In general, operations can be ordered from most expensive to least expensive like this:
- Most expensive - pixel shader operations - need to be computed for every pixel on every frame.
- Vertex shader operations - computed for every vertex for every frame
- CPU operations - computed once per frame
- CPU operations - computed once on load or once at install time.
- Cheapest - Offline operations - computed once by the developer
Obviously, you want to try to do as much as you can as #5 - offline. So in your case, if you can blend the 20 textures together in Photoshop and just save out 10 blended textures to use in the project, that would be cheapest. But if there’s something dynamic about the textures that’s changing, then it starts getting more expensive. Can you do the blending once during loading? Or do you need the textures to blend in the pixel shader every pixel, every frame? The answer depends on what about the data is changing and how often it changes.
When you say “On update…” does that mean when the frame updates, or does that mean when the user does something to cause a change? If it’s based on a change the user makes, you probably want to figure out a way to do this just once at that point and save out the results for use rather than doing it every pixel every frame.

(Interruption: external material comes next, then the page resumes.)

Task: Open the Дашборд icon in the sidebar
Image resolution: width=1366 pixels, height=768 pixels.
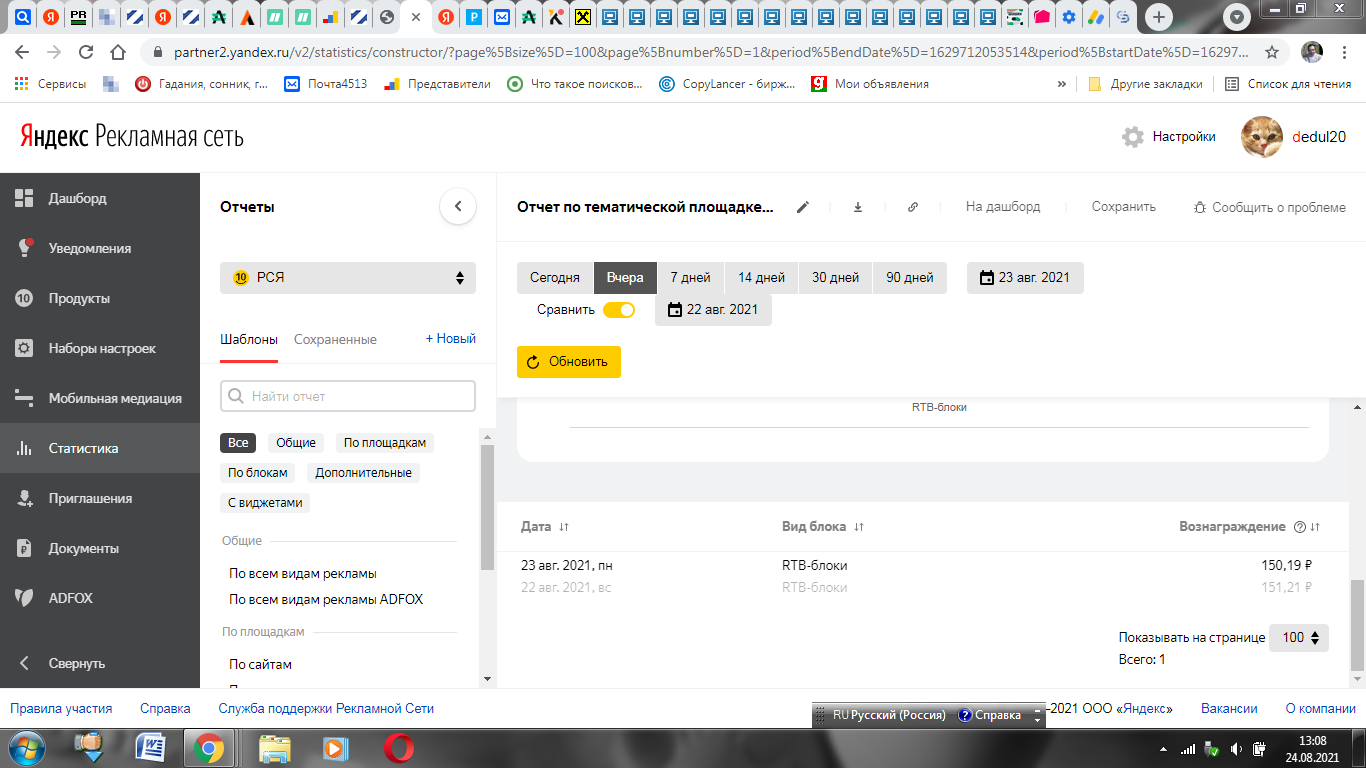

Thanks for the answer, it’s really helpful!
I meant on frame update indeed. You can see my use case as a day-night cycle or a sky getting cloudy, then sunny, then stormy, etc. The textures change continuously, undependently from the player’s behavior.
Example: if I want the sky to go from sunny to cloudy in 10 seconds, I will have both sunny and cloudy textures in my shader graph and, on frame update, I call Material.SetFloat to have the exposed variable LerpAmount going from 0 to 1 in 10 seconds.
While trying to pre-compute the most offline, I can create “blended” textures that correspond to several snapshots of the process (LerpAmount = 0, LerpAmount = 0.02, etc.). But, to get a smooth effect, this would yield a huge number of blended textures wouldn’t it? At most, at 60FPS, I should get around 600 textures for 10s of animation. Depending on the size of the textures I guess it is quite unrealistic in terms of memory. But this is just my way of thinking this computed offline, one might have better ideas?
For cases like this where you want things to change in real-time, the best way to go about it is what you’re already doing - using a shader to blend the results. It’s possible you could make things more efficient by using math to generate some of the images procedurally rather than sampling textures. But in general, the method you’re using seems appropriate for the application.
for your exemple you shouldn’t pre-compute anything. Just using real time lerp between two textures is perfectly fine on a GPU.
As a rule of thumb, the less memory you manipulate, the faster you run. ( so don’t pre-compute large textures just for a texture blend )
Also do not worry about doing a material.SetFloat per frame, it won’t be a bottleneck for sure.